Para muito além de uma crise masculina, transtorno de personalidade ou subversão, o livro Clube da Luta, de autoria de Chuck Palahniuk, lançado em 1996, fala sobre falta de pertencimento e busca por sentido, mesmo que seja através da (auto) destruição.
O protagonista sem nome sofre de transtorno de personalidade, essa nomeável: Tyler Durden.
E quem é Tyler Durden?
É tudo aquilo que nosso personagem narrador queria ser: audacioso e sem limites, livre de todas as convenções.
No cinema, em filme homônimo de 1999, dirigido por David Fincher, Edward Norton fez o narrador, enquanto Brad Pitt interpretou Tyler Durden.
Nosso personagem sem nome sofre de insônia, não obstante leve uma vida padrão “perfeita”: emprego razoável, apartamento mobiliado, com detalhes que o preenchem e dão-lhe a ilusão de sentido.
Porém, sua vida espiritual é vazia. Para curar-se da insônia, frequenta grupos de ajuda para pacientes com câncer, por exemplo, recomendação feita por um médico, para que pudesse ver o que era sofrimento de verdade.
Ali, assistindo pessoas na iminência da morte, ele encontra certa paz de espírito, talvez pelo efeito comparativo: sua vida não estava tão ruim como parecia.
Entretanto, tudo se desfaz quando Marla Singer, “a impostora”, passa a frequentar os mesmos grupos. Ela, assim como ele, não sofre de nenhuma doença terminal.
A mentira dela reflete na dele e, com isso, os grupos de apoio passam a não oferecer mais alento. Não há pertencimento quando reconhecemos mentiras, principalmente as nossas.
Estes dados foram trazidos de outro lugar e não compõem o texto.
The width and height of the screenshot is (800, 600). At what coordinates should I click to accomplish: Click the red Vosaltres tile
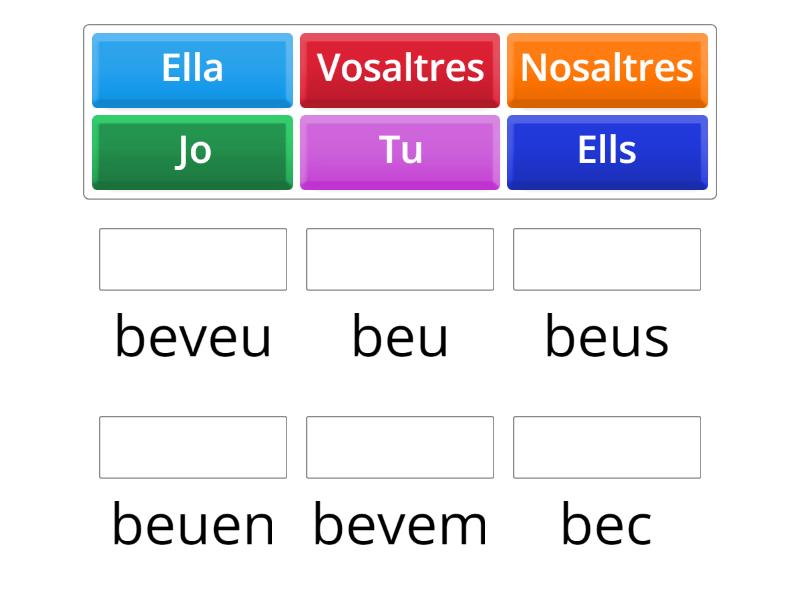pos(400,69)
No entanto, a vontade de pertencer é tão avassaladora que um alter ego surge para salvar o narrador.
É a partir dessa aparição — e de várias porradas — que o seu nome verdadeiro perde a relevância, e Tyler Durden ascende como figura salvadora.
Aos poucos, homens e mais homens vão aderindo ao Clube da Luta, cujas primeira e segunda regras estamos infringindo, já que não se fala sobre o Clube da Luta.
A falta de sentido na contemporaneidade causa desespero, e esse desespero tenta encontrar formas de mitigação da angústia. Sexo, drogas, trabalho, entretenimento. Espiritualidade vazia, autoajuda, compras.
Todavia, o suposto remédio tende a ter o efeito oposto: a angústia aumenta e o vazio se dilata. Em Clube da Luta, homens insatisfeitos com a vida tentaram encontrar as respostas na autodestruição e sabotagem.
Embora muitas das frases de efeito de Tyler possam fazer sentido, o caminho escolhido pelos membros do Clube da Luta para pertencer-se ou dar sentido à vida caracteriza-se, também, pela imaturidade.
É muito fácil olhar para as mazelas do mundo e querer destruí-lo. O difícil é ajudar a transformá-lo, e aqui não me refiro a uma escala global, e sim, dentro das possibilidades do indivíduo.
O magnífico livro de Chuck Palahniuk e o estupendo filme de David Fincher denunciam a crise espiritual de nossos tempos.
Somos seres tribais e, diante da imensidão do cosmos, sempre tivemos a necessidade de pertencer a algo em meio a um abismo que não nos apresenta nenhuma direção.
O caminho percorrido pelo ser humano passa necessariamente pela angústia.
A despeito de nossa natureza caída, as tecnologias que inventamos ao longo dos séculos mudaram nossos papéis e nossas relações interpessoais.
Para aplacar esse vazio que invariavelmente nos atinge, recorremos a narrativas que prometem nos completar, seja de qual natureza for, sendo a mais comum a religiosa.
Contudo, grupos, clubes e associações também têm a capacidade de nos dar senso de comunidade e, quiçá, aplacar essa angústia de pertencimento — ou melhor, de não pertencimento.
O acúmulo de informações, a perda do senso de comunidade e também familiar, relativismo cultural e o que o filósofo Luiz Felipe Pondé chama de “mercantilização crescente das relações humanas”, fazem com que o pessimismo e o ceticismo se tornem ainda mais intensos.
Com isso, urge ainda mais a necessidade de pertencimento. Mas o mercado de sentido oferta uma porção de produtos de má qualidade, aumentando ainda mais o vazio de seus clientes, que vão em busca de outras formas tão ruins quanto.
Temos vários exemplos de “clubes de luta” por aí: todos oferecem uma solução para a angústia arraigada em nós.
Certa vez, ao ser perguntado se havia esperança no mundo, Kafka disse que sim, mas não para nós.
Se o autor tcheco estiver certo, que ao menos não caiamos nas armadilhas do falso pertencimento, que leva ao falso sentido e que, no fim, acaba aumentando o vazio inicial.
Ah, e não saia batendo nos outros — ou em si mesmo — por aí.